Last
week I changed swimming pools. This is not earth shattering news and yet it has
given me a fresh outlook on my best exercise and my life in general. For almost 3 years I have been going to
the one pool at the YMCA in south Asheville, an impressive new facility with
big windows overlooking the Blue Ridge Mountains and Biltmore Park residential
community.
Lately I hadn't been looking forward
to swimming as I used to. In order
to get a lap lane I was going earlier and earlier in the mornings before the
aquatics classes or children’s swim lessons took over half the swimming pool. In
truth, it began to feel like a chore.
Art, who switched to the downtown Asheville YMCA for his workouts a year
ago, kept bringing home the pool schedules and talking about the two swimming pools (one for lap swimming
only), the larger locker rooms and the fact that it is the same distance to go
downtown as to south Asheville.
Why don’t I try the downtown YMCA, he urged. I was used to the south
Asheville YMCA, I would reply. Last
week I changed and I wondered why it took me so long.
Swimming is my preferred
exercise because I don’t like to sweat and because it centers me mentally and
physically. I began swimming twenty years ago when we moved to Manila,
Philippines. The heat and humidity living on the Equator meant I couldn’t walk
a city block without feeling sweaty and miserable.

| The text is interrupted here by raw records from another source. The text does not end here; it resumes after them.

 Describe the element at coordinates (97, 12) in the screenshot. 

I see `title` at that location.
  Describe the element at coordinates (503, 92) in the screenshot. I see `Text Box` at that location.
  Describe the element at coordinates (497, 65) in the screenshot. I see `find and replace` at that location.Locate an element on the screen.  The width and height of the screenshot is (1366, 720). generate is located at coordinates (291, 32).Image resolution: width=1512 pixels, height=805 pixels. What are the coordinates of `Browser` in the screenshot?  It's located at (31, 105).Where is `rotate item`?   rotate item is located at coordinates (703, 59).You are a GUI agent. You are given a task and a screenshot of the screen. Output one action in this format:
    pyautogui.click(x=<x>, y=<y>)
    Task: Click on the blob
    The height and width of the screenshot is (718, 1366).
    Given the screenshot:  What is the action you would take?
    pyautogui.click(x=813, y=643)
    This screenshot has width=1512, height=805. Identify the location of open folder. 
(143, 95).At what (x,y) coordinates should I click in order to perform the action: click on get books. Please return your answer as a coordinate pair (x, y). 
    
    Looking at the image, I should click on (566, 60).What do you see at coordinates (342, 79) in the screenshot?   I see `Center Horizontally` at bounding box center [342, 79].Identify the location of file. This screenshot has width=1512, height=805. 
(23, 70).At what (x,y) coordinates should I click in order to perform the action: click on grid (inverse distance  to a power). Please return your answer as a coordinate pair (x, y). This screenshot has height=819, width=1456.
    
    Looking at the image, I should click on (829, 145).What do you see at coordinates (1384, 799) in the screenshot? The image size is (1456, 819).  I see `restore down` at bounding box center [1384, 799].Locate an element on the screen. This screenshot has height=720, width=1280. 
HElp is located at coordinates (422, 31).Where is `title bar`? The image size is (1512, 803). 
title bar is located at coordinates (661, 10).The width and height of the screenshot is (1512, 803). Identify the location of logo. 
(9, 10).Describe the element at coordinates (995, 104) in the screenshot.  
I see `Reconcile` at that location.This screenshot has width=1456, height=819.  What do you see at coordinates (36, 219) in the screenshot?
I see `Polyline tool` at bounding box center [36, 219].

The five-star Mandarin Oriental Hotel across the street from
our gated “ Urdaneta Village” community offered pool memberships. I joined out of necessity. In the beginning I couldn’t swim
one length of the pool without stopping.
Eventually I grew stronger, added laps, and learned that swimming helped
me cope with life in a difficult and complex culture. When we left Manila to
return to the U.S. I missed the swimming but had no access to a pool in rural
Vermont.
Twelve years later we moved to Dubai
with a climate my fair skinned body did not tolerate. We lived in a large
elegant complex of apartment buildings that boasted 36 swimming pools. After years of not swimming at all I’d get up eagerly before
the full desert heat of the day and swim laps remembering how it had
saved my life while in Manila.
Now, living in
Asheville I can go to the YMCA for swimming not
to escape the heat but simply to feel good. I have worked my way up to 50 lengths of the pool and could
do more if I pushed myself. Not only does swimming laps feel good, it is the
time when I do my best thinking. Ideas I’ve been mulling over, plans or
solutions to small or large problems are resolved while I swim. “Swimming is the ultimate form of
sensory deprivation,” Diana Nyad was quoted in a New York Times article
entitled “The Self Reflecting Pool” by Bonnie Tsui. “ It is one of the rare
times when we can be totally disconnected and alone with our thoughts. Swimming
is a total cleansing of mind and body. The
reflection of where you are: in essence, a status update to you, and only you,”
writes Ms. Tsui.
While I was at the downtown YMCA last
week going up and down the half empty lap pool I was struck by the logical
conclusion that had evaded me. I now could continue to swim in a more relaxed
environment and perhaps start to explore more of downtown Asheville
afterwards. After all, I spent three
years doing my errands in south Asheville but now I can easily go to Pack
Square Main Library, stop at Trader Joe’s anytime I like, go by City Bakery for
their delicious whole wheat seeded baguettes and an occasional coffee, or pop
into the Asheville Mall when I need something without driving to the “other
side” of Asheville. I should explore the Asheville Art Museum and maybe even
“do” the Thomas Wolfe Museum, or meet a friend somewhere for lunch. Changing swimming pools has given me a
new perspective on things to do in Asheville.
Finishing my 40th length
of the pool the other day, my mind was suddenly flooded with other small
changes I could make just to keep life from falling into routine. And so I came
home and rearranged my closet in a new way. I found some things I’d forgotten I
had, which was like having something new to wear. We hung our one large Vermont
wood cut painting of contented cows in a field over our bed having moved it
from an upstairs guest room. It
looks like we purchased a new painting for that spot. In truth, we bought the
painting 25 years ago. All of this
is to confirm that swimming is when I do my clearest thinking without
interruptions. My world seems to fall into place when I emerge from the water. Life is full of new possibilities and change brings new perspectives.
Wow! Fifty laps! I'm impressed. I find I do my best thinking when I'm walking. I love this quote from Kierkegaard: Above all, do not lose your desire to walk: every day I walk myself into a state of well-being and walk away from every illness. I have walked my way into my best thoughts, and I no of no thought so burdensome that one cannot walk away from it.
ReplyDeleteI guess you could say that about your swimming!